Петр Великий, вероятно, никогда не расстался бы со своим верным арапом, если бы Абрам Петрович не выказал особенно замечательных способностей к математике. Петр счел за грех оставить это без внимания, и арап был отправлен в Париж — доучиваться в тамошней инженерной школе. Но тут у французов разгорелась война с Испанией. Пылкий африканец не утерпел: не спросясь даже у своего государя, он записался в армию тогдашнего регента французов герцога Орлеанского и пошел драться с испанцами. Пробираясь раз со своим отрядом потайным ходом в монастырь, в котором засели испанцы, он наткнулся на врагов. После жаркой схватки арапа с разрубленною головой товарищи замертво вынесли на воздух. Жизнь его висела на волоске; с транспортом раненых его отвезли обратно в Париж.

Юноша во цвете лет и Геркулес по сложению, он живо поправился и, разумеется, сделался героем дня: смертельно раненный лейтенант "великой нации", да еще из арапов, да вдобавок и принц! Все парижские салоны настежь раскрылись перед ним, и его, как говорится, на руках носили.

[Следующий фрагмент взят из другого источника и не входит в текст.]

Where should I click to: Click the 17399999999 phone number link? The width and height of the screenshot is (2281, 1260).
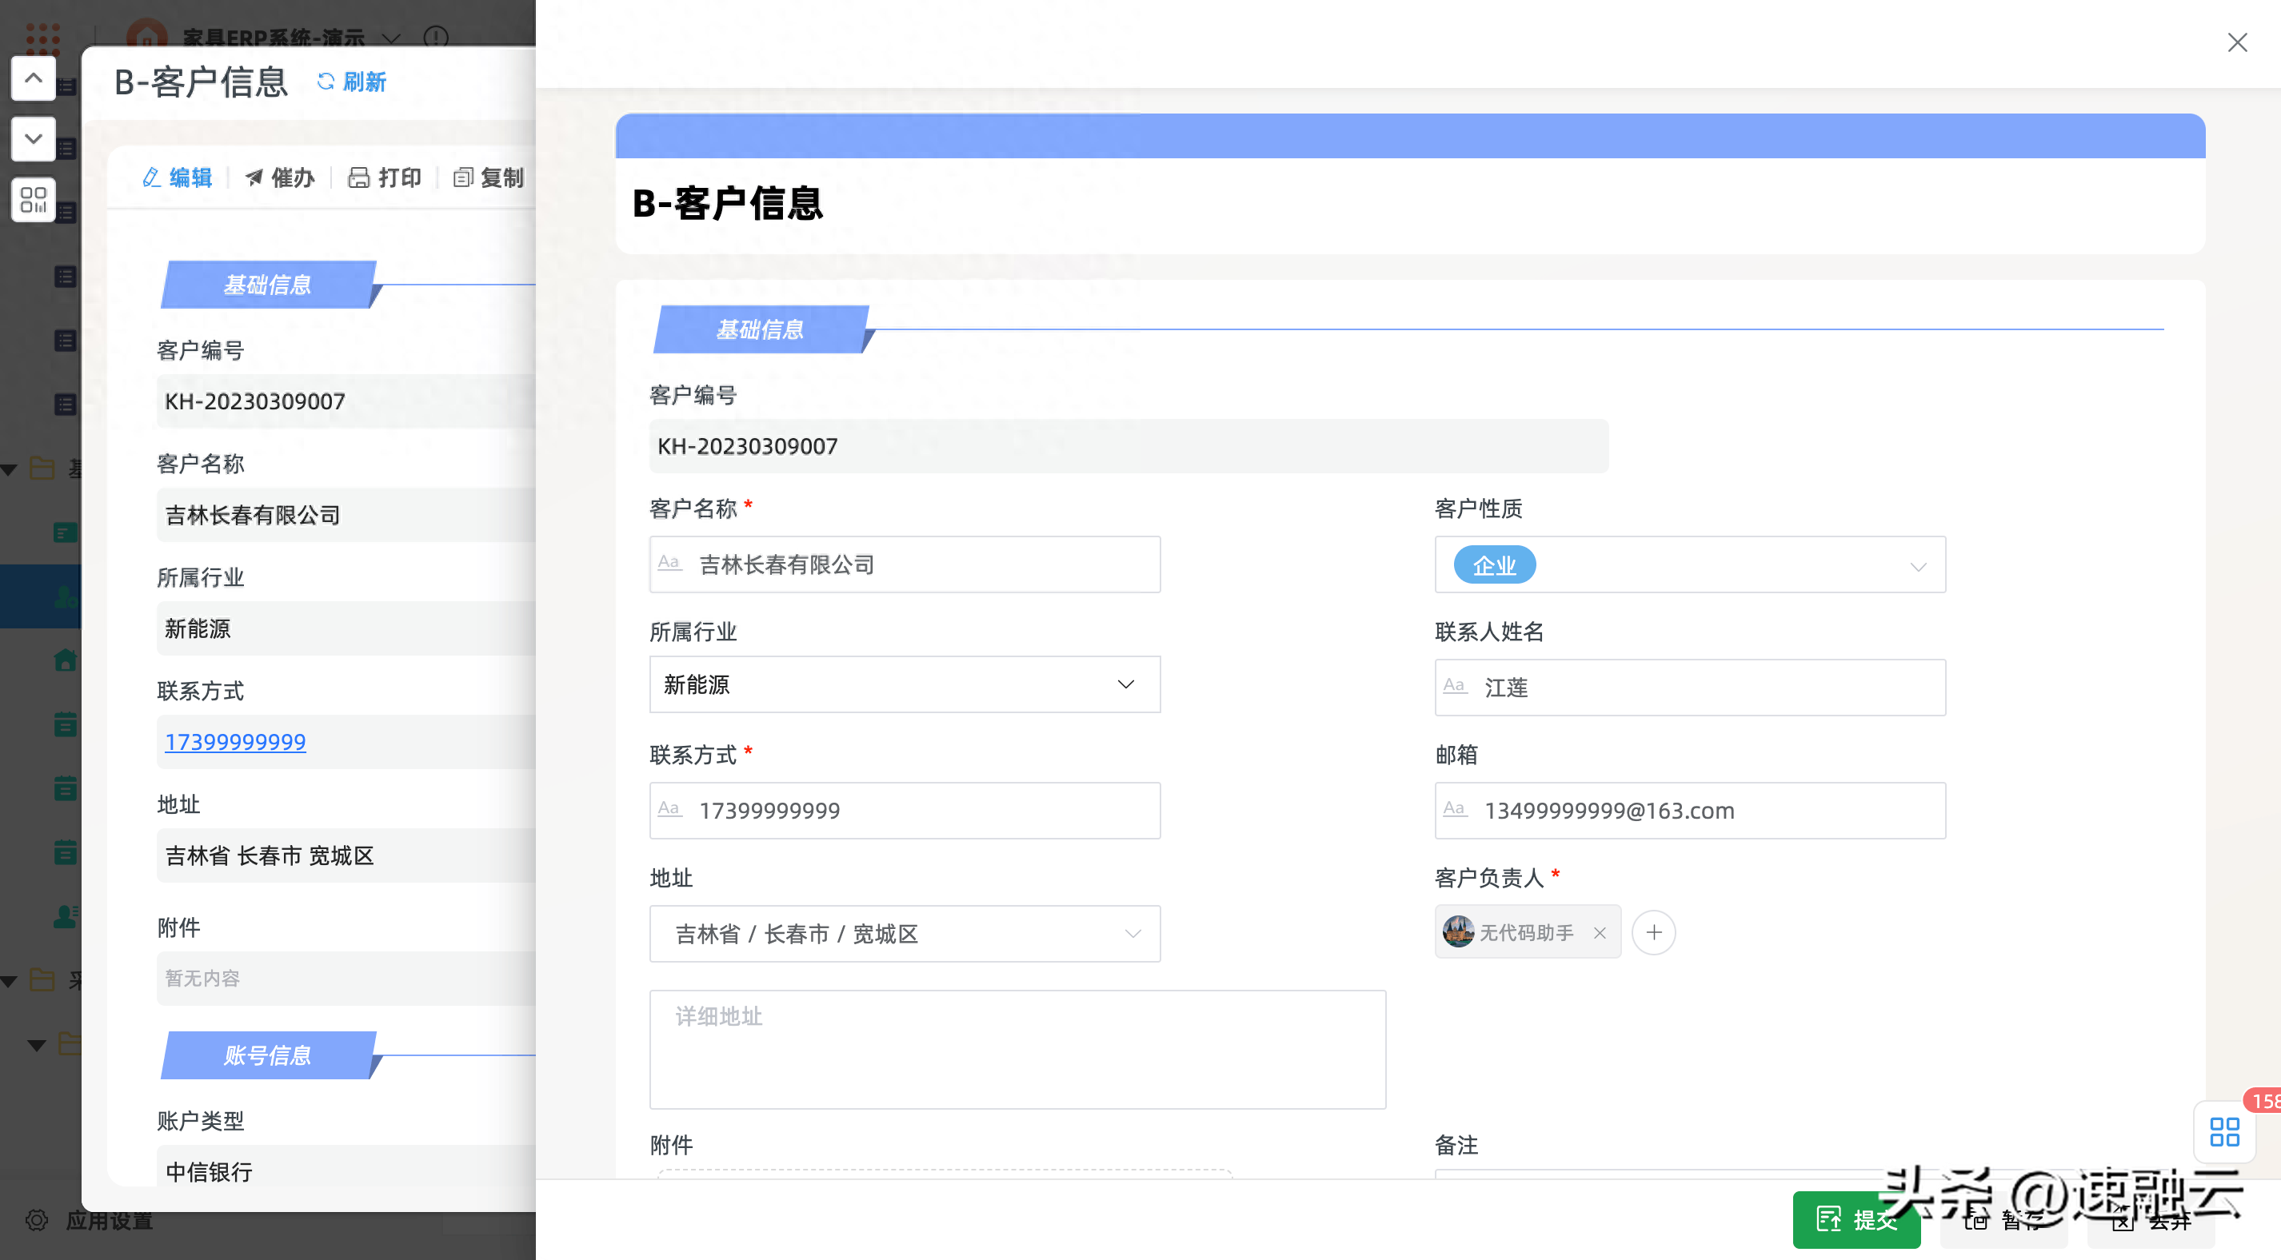point(235,741)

Диво ли, что такие успехи вскружили нашему африканцу его буйную голову. Напрасно благодетель его русский царь писал ему письмо за письмом, требуя возвращения в Россию: арап не мог оторваться от обласкавшего его Парижа. Раз, однако же, на выходе во дворце герцог Орлеанский подозвал его к себе и молча подал ему письмо, которое только что получил от Петра. Абрам Петрович перепугался не на шутку: он знал, что с царем шутки плохи, и был уверен, что тот требует выслать его к нему по этапу. Вместо того, что же оказалось? Петр предоставлял ему на выбор: возвратиться домой или поселиться в Париже, но обещал и в том и в другом случае не покидать его. Такая отеческая любовь крестного отца до того тронула арапа, что он тут же уложил свои пожитки и поскакал восвояси. На последней станции от Петербурга, в Красном Селе, он, войдя в избу, увидел за столом у окошка какого-то исполина в зеленом кафтане, который куря трубку читал немецкую газету. А исполин также его заметил и радостно вскочил с лавки.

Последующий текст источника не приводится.